* Activity:
Go to the line holding "Tylko w Douglas (35, 2060)" in the entries below and write out exactly every line down to and including the line holding "Carolina Herrera (35, 1367)".

┌─ Extracted entries

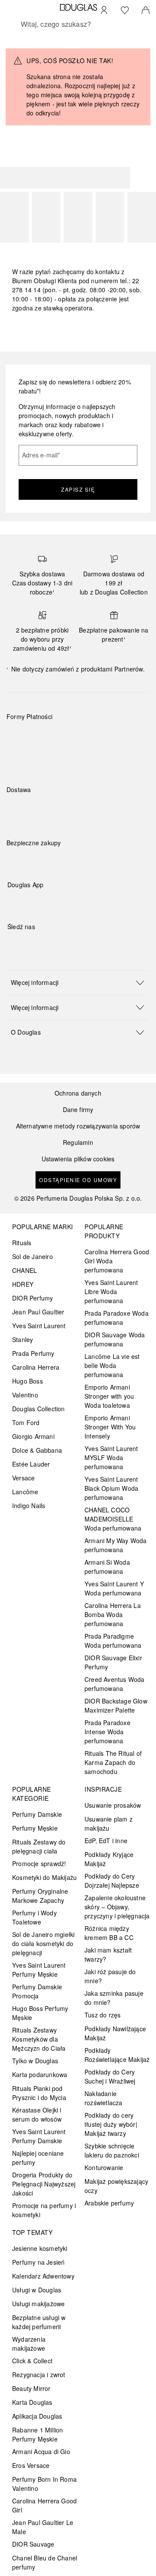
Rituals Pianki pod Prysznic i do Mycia (39, 2093)
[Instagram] (29, 944)
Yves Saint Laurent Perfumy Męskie (39, 1969)
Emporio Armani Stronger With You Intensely (110, 1426)
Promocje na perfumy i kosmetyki (44, 2210)
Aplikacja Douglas (37, 2416)
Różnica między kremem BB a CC (108, 1933)
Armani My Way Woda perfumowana (115, 1545)
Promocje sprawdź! (39, 1863)
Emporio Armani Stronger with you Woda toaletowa (109, 1396)
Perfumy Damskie (37, 1814)
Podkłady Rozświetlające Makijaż (117, 2055)
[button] (78, 982)
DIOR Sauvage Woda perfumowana (114, 1339)
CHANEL (24, 1270)
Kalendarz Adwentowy (43, 2276)
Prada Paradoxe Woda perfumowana (116, 1317)
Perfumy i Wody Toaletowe (34, 1917)
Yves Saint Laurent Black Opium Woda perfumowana (111, 1488)
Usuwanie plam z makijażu (108, 1823)
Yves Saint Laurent (39, 1325)
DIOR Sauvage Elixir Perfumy (113, 1662)
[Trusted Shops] (33, 851)
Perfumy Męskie (35, 1828)
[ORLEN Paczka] (82, 810)
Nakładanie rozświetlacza (103, 2098)
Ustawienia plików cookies (78, 1159)
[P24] (113, 737)
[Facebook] (13, 944)
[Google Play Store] (29, 902)
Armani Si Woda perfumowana (107, 1567)
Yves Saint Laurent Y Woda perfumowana (114, 1588)
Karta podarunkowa (39, 2074)
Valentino (25, 1394)
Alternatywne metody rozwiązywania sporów (78, 1126)
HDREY (22, 1284)
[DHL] (21, 810)
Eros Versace (30, 2465)
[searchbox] (78, 24)
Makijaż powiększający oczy (116, 2186)
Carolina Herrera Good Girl (44, 2505)
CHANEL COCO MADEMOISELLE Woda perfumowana (112, 1518)
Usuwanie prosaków (112, 1805)
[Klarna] (21, 737)
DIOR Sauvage (33, 2544)
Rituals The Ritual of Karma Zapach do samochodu (113, 1762)
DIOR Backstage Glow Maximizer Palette (115, 1705)
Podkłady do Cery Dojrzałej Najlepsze (111, 1880)
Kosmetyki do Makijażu (44, 1877)
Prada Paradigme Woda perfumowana (112, 1640)
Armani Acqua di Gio (41, 2451)
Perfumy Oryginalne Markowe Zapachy (40, 1896)
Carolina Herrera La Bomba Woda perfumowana (112, 1614)
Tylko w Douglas (35, 2060)
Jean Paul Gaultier (38, 1311)
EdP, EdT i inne (105, 1840)
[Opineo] (106, 851)
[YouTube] (44, 944)
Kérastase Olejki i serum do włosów (37, 2114)
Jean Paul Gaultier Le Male (42, 2527)
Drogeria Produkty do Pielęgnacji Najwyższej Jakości (43, 2183)
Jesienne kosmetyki (40, 2248)
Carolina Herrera (35, 1367)
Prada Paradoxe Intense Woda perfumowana (107, 1731)
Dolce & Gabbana (37, 1450)
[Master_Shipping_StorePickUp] (113, 810)
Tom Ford (26, 1422)
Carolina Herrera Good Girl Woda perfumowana (116, 1260)
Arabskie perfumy (109, 2203)
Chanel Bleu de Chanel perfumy (44, 2562)
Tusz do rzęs (102, 2014)
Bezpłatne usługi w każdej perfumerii (39, 2322)
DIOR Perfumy (32, 1298)
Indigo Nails (28, 1505)
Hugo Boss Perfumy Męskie (40, 2013)
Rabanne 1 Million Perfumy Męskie (37, 2434)
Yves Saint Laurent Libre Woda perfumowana (111, 1291)
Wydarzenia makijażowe (29, 2343)
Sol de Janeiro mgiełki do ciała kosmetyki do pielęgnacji (43, 1943)
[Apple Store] (74, 902)
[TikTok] (59, 944)
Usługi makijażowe (38, 2303)
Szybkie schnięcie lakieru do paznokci (111, 2150)
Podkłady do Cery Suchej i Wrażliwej (110, 2076)
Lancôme (25, 1491)
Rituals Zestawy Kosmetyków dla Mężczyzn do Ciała (38, 2039)
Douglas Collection (38, 1408)
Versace (23, 1477)
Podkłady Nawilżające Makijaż (115, 2033)
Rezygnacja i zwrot (38, 2374)
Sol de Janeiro (32, 1256)
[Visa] (82, 737)
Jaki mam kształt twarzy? (108, 1954)
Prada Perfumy (33, 1353)
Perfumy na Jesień (38, 2262)
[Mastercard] (51, 737)
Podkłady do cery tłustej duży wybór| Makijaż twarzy (110, 2124)
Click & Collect (32, 2360)
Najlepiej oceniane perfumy (38, 2158)
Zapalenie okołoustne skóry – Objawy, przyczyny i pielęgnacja (117, 1906)
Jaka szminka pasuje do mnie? (113, 1998)
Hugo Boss (27, 1381)
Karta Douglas (32, 2402)
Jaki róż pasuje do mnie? (110, 1976)
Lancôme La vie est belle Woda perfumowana (112, 1365)
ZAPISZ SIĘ (78, 489)
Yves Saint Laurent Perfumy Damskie (39, 2136)
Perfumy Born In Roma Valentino (44, 2484)
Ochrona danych (78, 1093)
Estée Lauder (31, 1464)
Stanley (22, 1339)
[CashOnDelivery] (21, 757)
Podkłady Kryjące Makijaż (108, 1859)
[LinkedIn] (74, 944)
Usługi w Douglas (36, 2289)
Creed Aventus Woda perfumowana (114, 1684)
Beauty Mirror (31, 2388)
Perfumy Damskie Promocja (37, 1991)
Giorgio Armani (33, 1436)
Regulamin (78, 1142)
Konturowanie (103, 2167)
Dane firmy (78, 1110)
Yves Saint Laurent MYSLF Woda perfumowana (111, 1457)
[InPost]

└─

* Exercise response:
Tylko w Douglas (35, 2060)
Jean Paul Gaultier (38, 1311)
EdP, EdT i inne (105, 1840)
[Opineo] (106, 851)
[YouTube] (44, 944)
Kérastase Olejki i serum do włosów (37, 2114)
Jean Paul Gaultier Le Male (42, 2527)
Drogeria Produkty do Pielęgnacji Najwyższej Jakości (43, 2183)
Jesienne kosmetyki (40, 2248)
Carolina Herrera (35, 1367)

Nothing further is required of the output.